Morris West

I claim no private lien on the truth, only a liberty to seek it, improve it in a debate, and to be wrong a thousand times to reach a single rightness.

Tinha 17 anos quando li ‘Os Palhaços de Deus’. Depois desse foi uma correria pelos restantes livros de Morris West. Uns bons, alguns excelentes, outros nem por isso. Morris Langlo West morreu faz hoje 10 anos, não foi um grande escritor, no sentido mais literário do termo, mas teve o condão de me marcar, naquele pontinho que se costuma chamar como o íntimo do nosso ser. O que mais apreciei em West foi a dúvida. As consequências inevitáveis das nossas decisões. A dúvida como diferente da hesitação, pois esta implica não agir e aquela não nos impede de fazer, muitas vezes de forma decidida, mas com dor, medo e aceitando plenamente o que daí vem.

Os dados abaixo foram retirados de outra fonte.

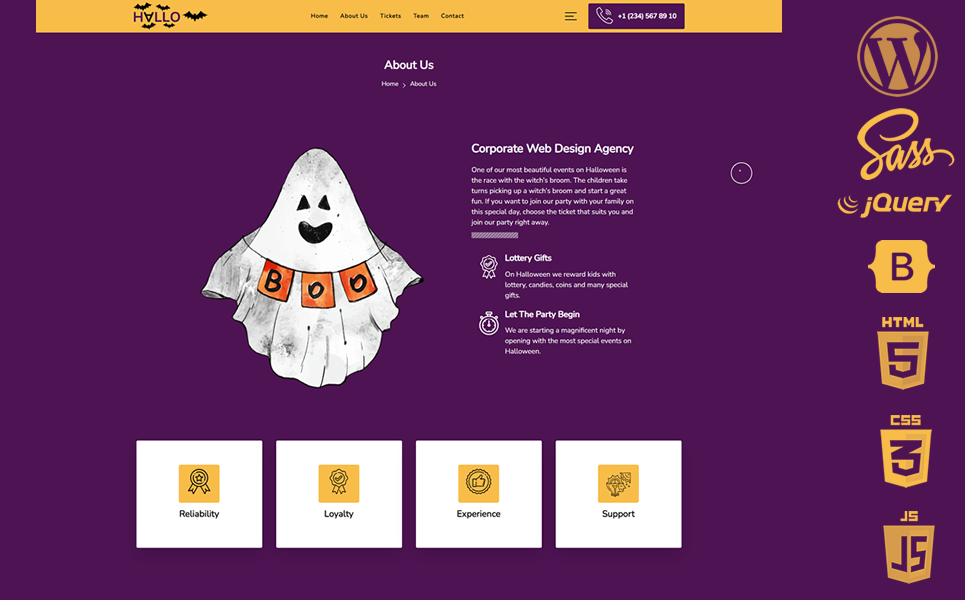Click the WordPress logo
The image size is (965, 600).
coord(897,56)
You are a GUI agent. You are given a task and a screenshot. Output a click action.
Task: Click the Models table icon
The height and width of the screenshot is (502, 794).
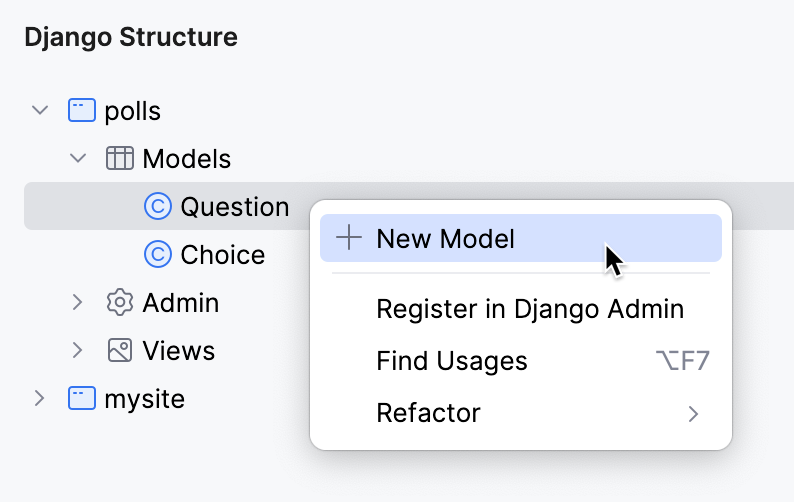click(120, 158)

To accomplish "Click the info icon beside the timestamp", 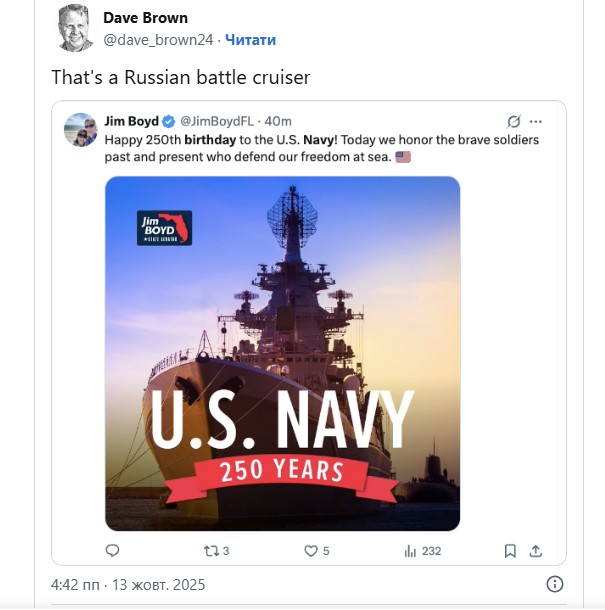I will 555,585.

Há uma frase de Morris West que guardo no meu blogue e que diz que “the hardest freedom to maintain is the freedom of making mistakes.” Este erro, a dúvida a ele associada e a aceitação desta realidade são a condição última do exercício da liberdade. Mais há mais em West. Há a sua dimensão espiritual. Para um homem católico e naturalmente pejado de dúvidas, em que toda a acção indeclinável, inevitavelmente gera resultados dramáticos, a busca constante de um significado qualquer para a nossa presença neste mundo, no tempo que nos foi dado com as pessoas, familiares e amigos que não escolhemos, mas que nos tocam, é o que o leva à tal acção apesar da dita dúvida. Aquilo que o obrigava a viver. O que nos faz continuar.

Morris West morreu sentado à secretária enquanto escrevia a sua ‘Última Confissão’, uma homenagem a Giordano Bruno, o monge queimado como herege por ter ousado pensar. Num outro livro, ‘Uma Visão Sublime’, West fala-nos de Bruno e da vez em que esteve perante a sua estátua no Campo de’ Fiori, em Roma. Muitos anos depois, eu também lá estive, de frente da mesma estátua onde West se pôs de pé a imaginar o que aquele homem devia ter sofrido. No fundo, estivemos os dois a fazer a mesma coisa, exactamente no mesmo local, embora em tempos diversos. Encontrámo-nos, mas não nos vimos. A dita dimensão espiritual está aí: Na passagem do testemunho.